▶ **WHAT TO WORK ON**
Copy the lines from the one containing "Task: Star the 关于商品详情页的建议 post" up to and including the one containing "Action: (750, 592)", without changing anything.

▶ **GIVEN INFORMATION**

---

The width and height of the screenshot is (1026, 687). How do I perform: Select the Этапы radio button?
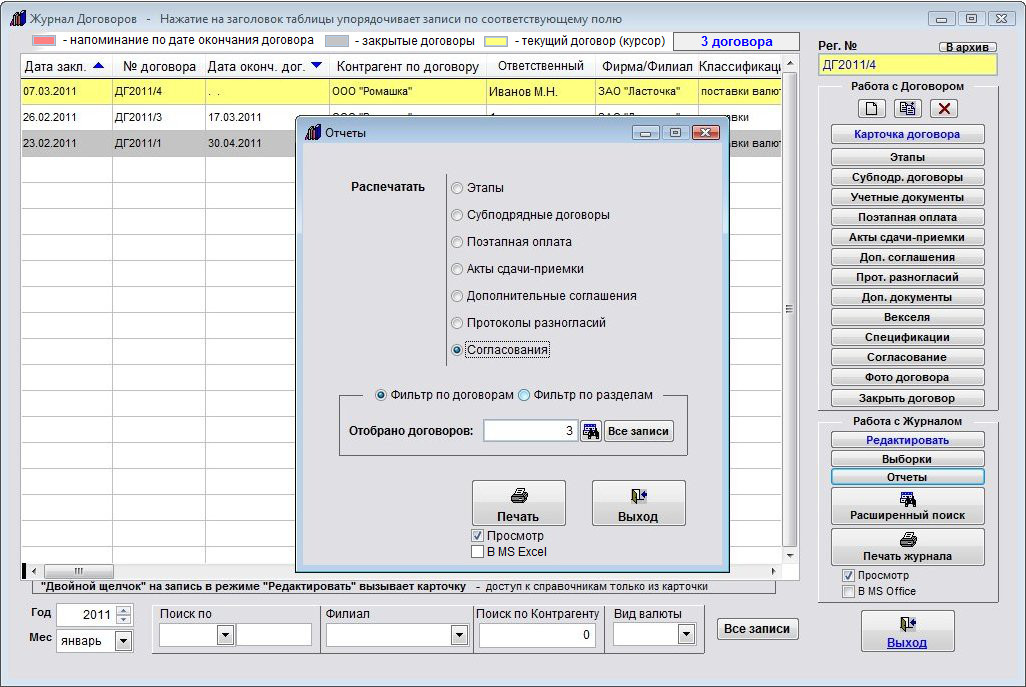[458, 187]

---

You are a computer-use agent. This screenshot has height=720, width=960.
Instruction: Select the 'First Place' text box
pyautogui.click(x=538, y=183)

---

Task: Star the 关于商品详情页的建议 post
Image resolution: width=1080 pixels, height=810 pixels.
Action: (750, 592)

---

▶ **ANSWER TO THIS EXERCISE**
Task: Star the 关于商品详情页的建议 post
Image resolution: width=1080 pixels, height=810 pixels.
Action: (750, 592)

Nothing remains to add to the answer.